La giornata e' iniziata in maniera ruvida, con Susanna Camusso che ha invitato il governo "ad abbassare i manganelli dell'ordine pubblico", e il bersaniano Davide Zoggia che ha messo in relazione la carica di ieri contro gli operai della Ast con le affermazioni di Davide Serra, domenica alla Leopolda, per una limitazione degli scioperi. Cosa quest'ultima che ha fatto infuriare i renziani: Laura Cantini, Mario Morgoni e Francesco calia lo hanno invitato a smentire le proprie parole e smetterla di mettere freni al Governo: cosa che Zoggia non ha pero' fatto.

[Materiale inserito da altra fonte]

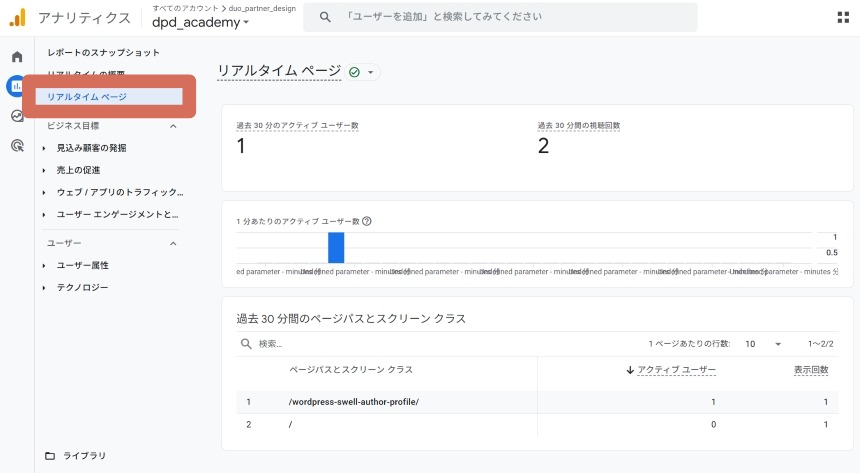860x473 pixels.
Task: Open レポートのスナップショット in the sidebar
Action: click(103, 52)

Nelle stesse ore Pippo Civati ha negato il voto al decreto Sblocca Italia, da lui definito "un omnibus mostruoso", mentre Fassina attaccava la Legge di Stabilita' che sarebbe recessiva. Paradossalmente il governo, che fara' una manovra espansiva e in deficit, e' stato accusato di essersi "piegato all'Ue". Non ha caso il renziano Andrea Marcucci, ha definito "Nostradamus" i critici della manovra, senza citare esplicitamente Fassina. 

Ma a tentare di modificare il "mood" della giornata, ci ha pensato la presenza di Renzi al tavolo sulla Ast al ministero dello Sviluppo accanto al ministro Guidi. Qui, oltre a rassicurare le Rsu sull'impegno del governo, ha potuto stringere la mano a Maurizio Landini (oltre che ai rappresentanti di Uilm e Fim).

Il gesto e' stato apprezzato da un bersaniano Doc come Miguel Gotor; ma all'invito dei vicesegretari del Pd Lorenzo Guerini e Debora Serracchiani ad abbassare i toni per favorire la mediazione con Thyssen-Krupp per le Acciaierie, ha replicato  Fassina, che ha intimato il goerno a "chiedere scusa ai lavoratori manganellati".

Chi ha parlato con Renzi lo descrive irritato per il fatto che gli scontri di ieri hanno oscurato mediaticamente il lavoro del governo sul tavolo per evitare i licenziamenti alla Ast, e per la "speculazione politica" che c'e' stata. 

In serata Bersani ha mandato un messaggio a Renzi: "nel Paese ci sono tensioni che preoccupano. E' il caso di calmarsi, compreso chi da' i messaggi fondamentali, come il governo, che deve unire anziche' fromentare". Insomma "il volto deve essere amichevole, perche' per chi governa sono tutti figli suoi". Ma l'ex segretario, che nei giorni scorso e' stato sollecitato da alcuni "scissionisti", e' stato chiaro con loro: "il Pd e' casa mia e non esiste uscire dal Pd. Non so perche' me lo chiedono".  

Pero' l'unita' del partito dipende anche da Renzi, qualora, ha detto Bersani, dovesse puntare al Partito della nazione, a "un partito pigliatutto, che e' piu' centrale ma anche piu' paludoso". Certo, e qui si e' rivolto alle minoranze interne, "c'e' sempre stato spazio a sinistra del Pd", ma un eventuale nuovo partito rischia di essere "impotente" e costretto alla "sola testimonianza". Insomma se Renzi ci tiene all'unita' punti a un bipolarismo "tra un partito riformista e uno conservatore", perche' "eliminare la parola sinistra e' un errore".